Problem: For every record that follows, write out the text exactly and omit the picture, if one is present.

[Collection entries]

=== Begin Enclosure ===

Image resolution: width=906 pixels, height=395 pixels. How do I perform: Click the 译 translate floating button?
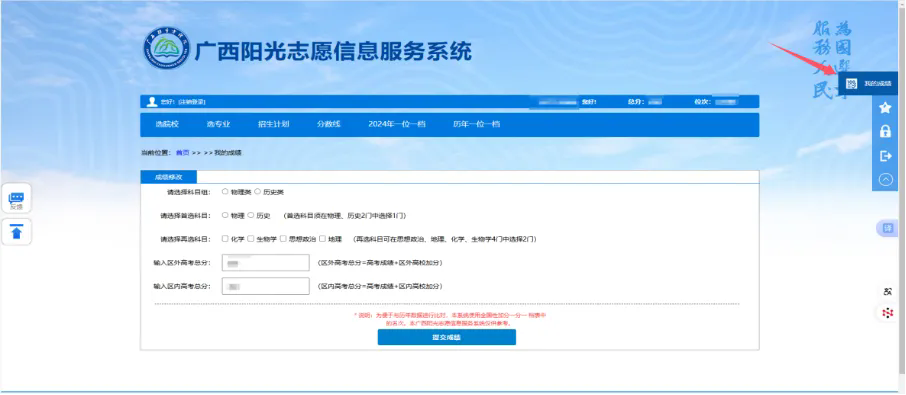click(888, 228)
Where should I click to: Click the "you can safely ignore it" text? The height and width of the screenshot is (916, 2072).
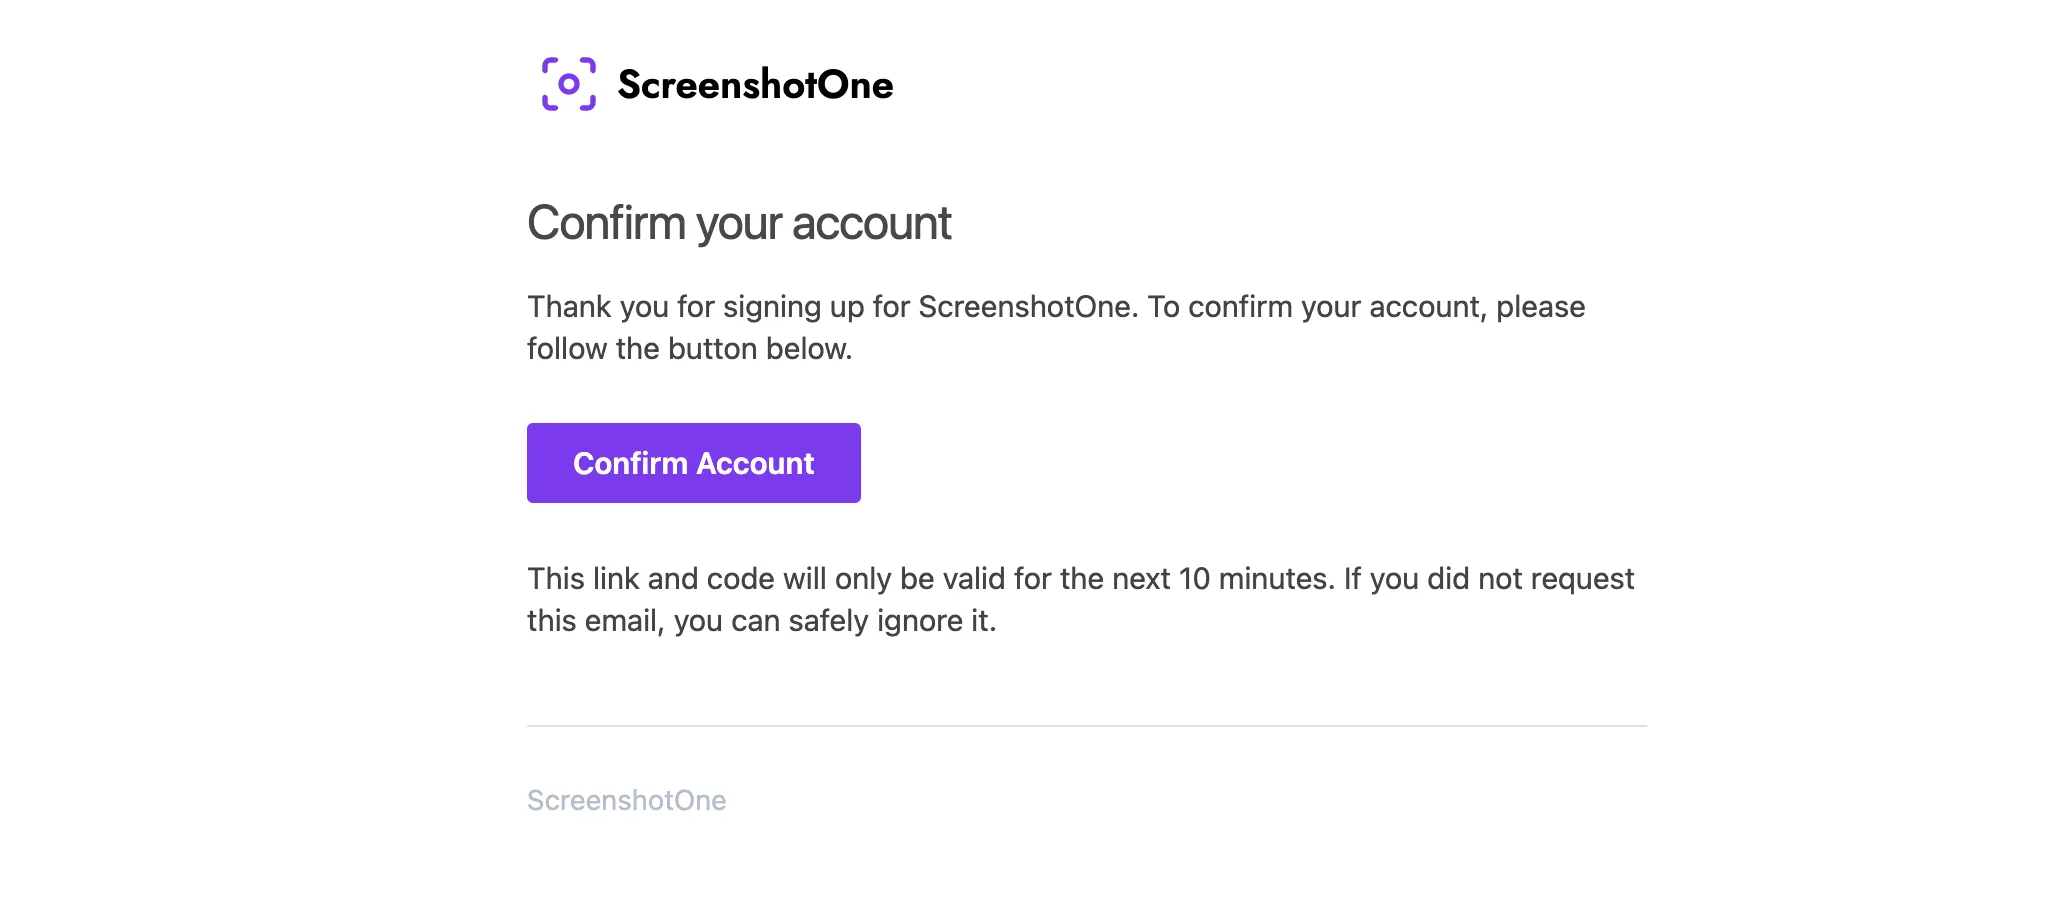(x=834, y=621)
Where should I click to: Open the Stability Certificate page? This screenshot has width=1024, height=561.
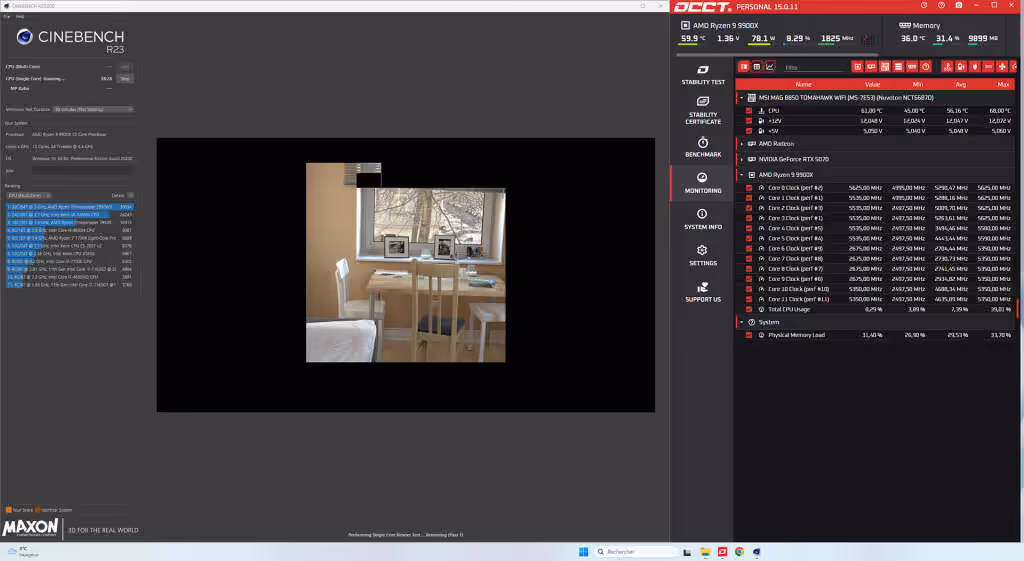(703, 110)
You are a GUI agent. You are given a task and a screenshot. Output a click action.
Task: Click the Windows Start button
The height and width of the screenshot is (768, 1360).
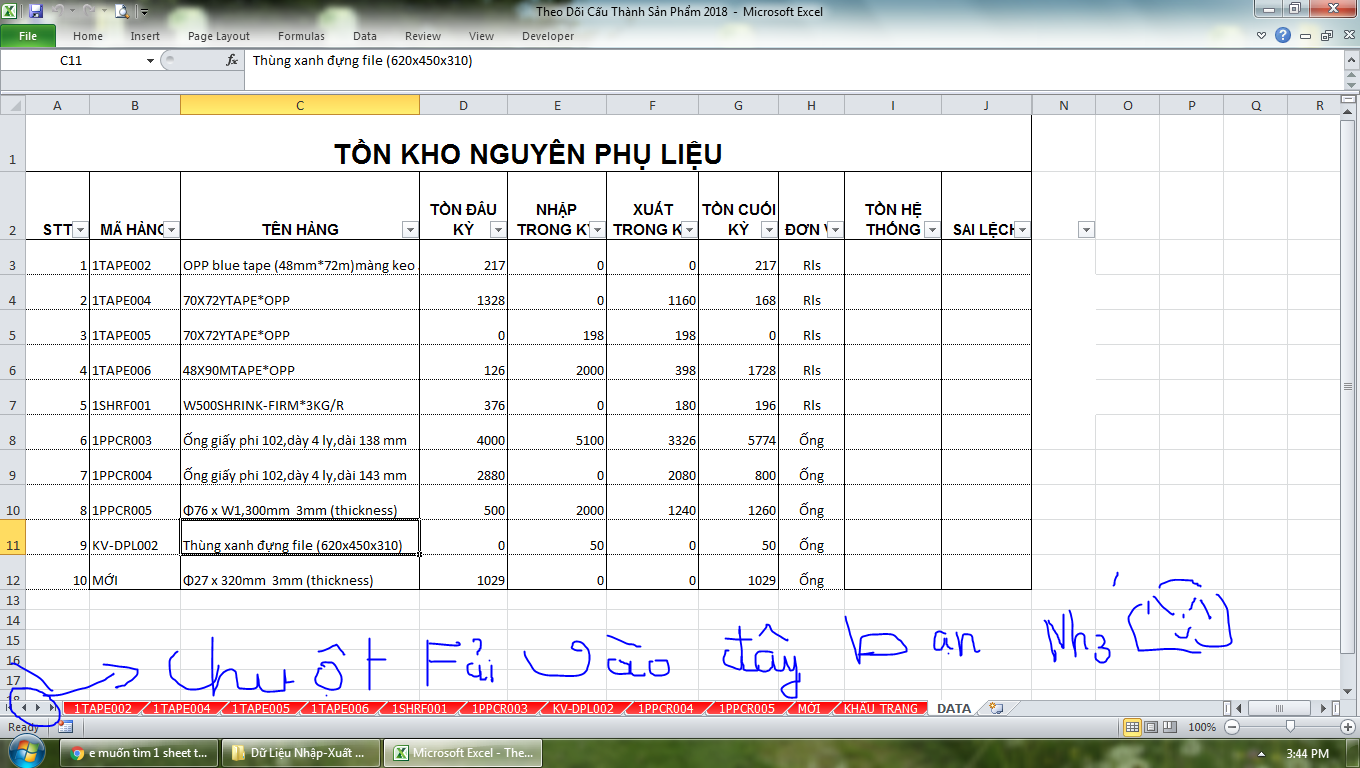27,752
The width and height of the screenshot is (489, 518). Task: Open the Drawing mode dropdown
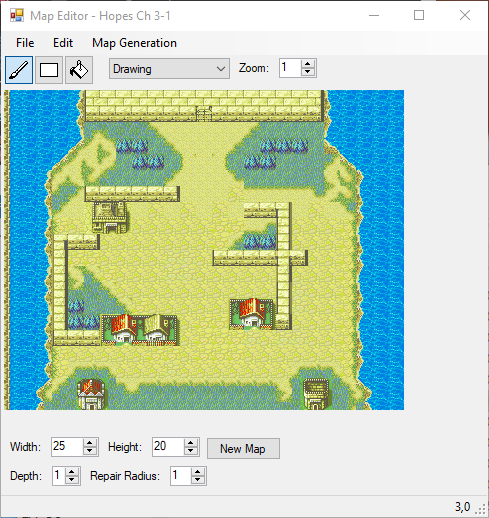(169, 69)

=== End Enclosure ===

Solution to the exercise:
Image resolution: width=906 pixels, height=395 pixels. How do I perform: Click the 译 translate floating button?
click(888, 228)
Where should I click to: Click the "you can safely ignore it" text? The height and width of the screenshot is (916, 2072).
(x=834, y=621)
Where should I click to: Open the Stability Certificate page? This screenshot has width=1024, height=561.
(703, 110)
You are a GUI agent. You are given a task and a screenshot. Output a click action.
Task: Click the Windows Start button
The height and width of the screenshot is (768, 1360).
27,752
The width and height of the screenshot is (489, 518). Task: Open the Drawing mode dropdown
(169, 69)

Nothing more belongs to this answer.